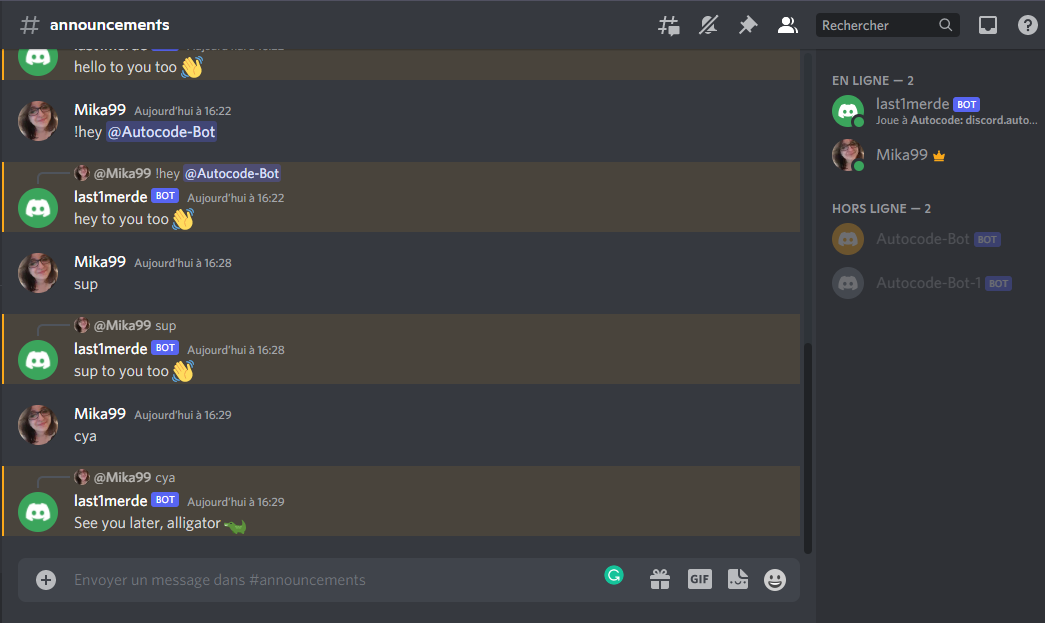The height and width of the screenshot is (623, 1045).
Task: Open the Threads icon in the header
Action: click(668, 25)
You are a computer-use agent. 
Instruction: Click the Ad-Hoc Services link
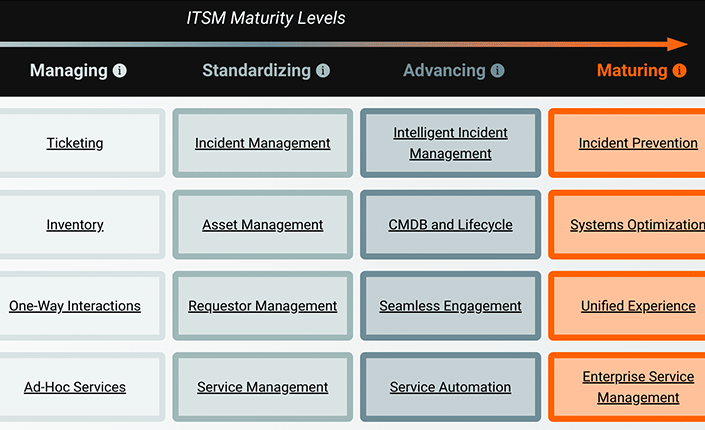(x=75, y=387)
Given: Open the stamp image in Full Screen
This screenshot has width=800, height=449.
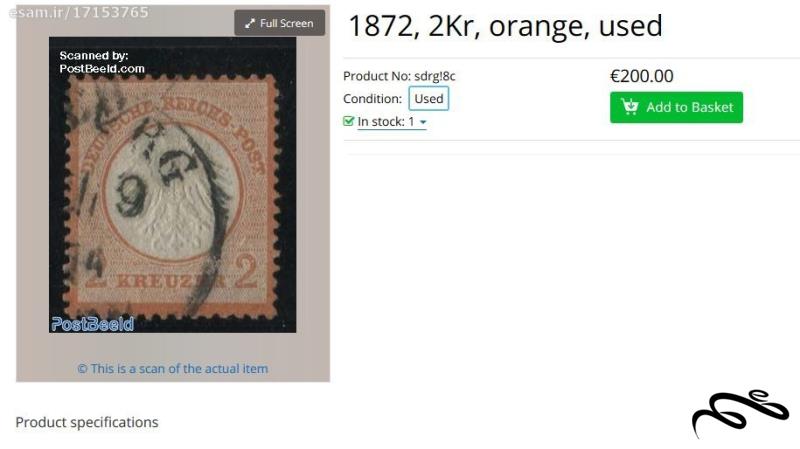Looking at the screenshot, I should pos(280,23).
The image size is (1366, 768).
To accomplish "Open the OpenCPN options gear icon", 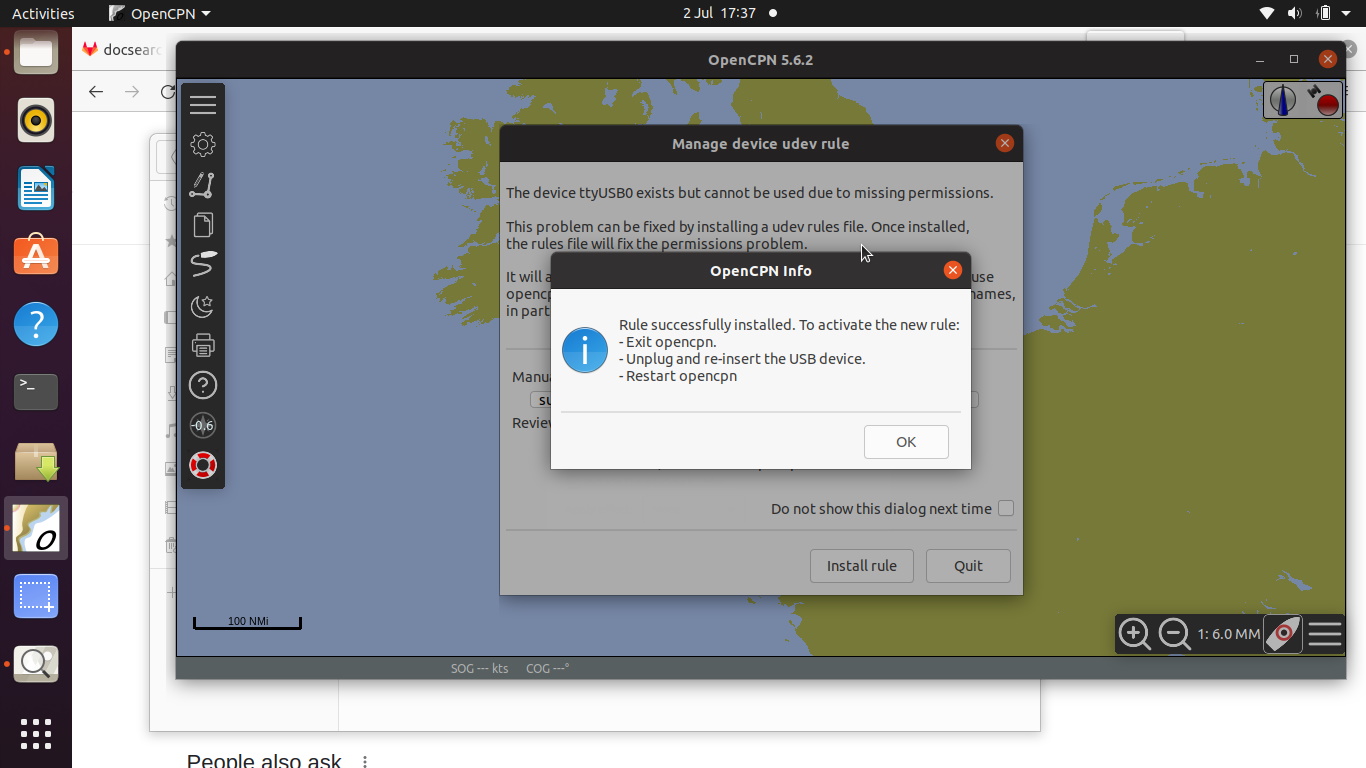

TRY IT - Output exactly the lines above that lie between the line with "You are a computer-use agent." and the line with "The image size is (1366, 768).", those two lines included, and no pictures.

RESPONSE TO THE EXERCISE -
You are a computer-use agent. 
Instruction: Click the Ad-Hoc Services link
(x=75, y=387)
Given: Open the stamp image in Full Screen
This screenshot has width=800, height=449.
Looking at the screenshot, I should pos(280,23).
The image size is (1366, 768).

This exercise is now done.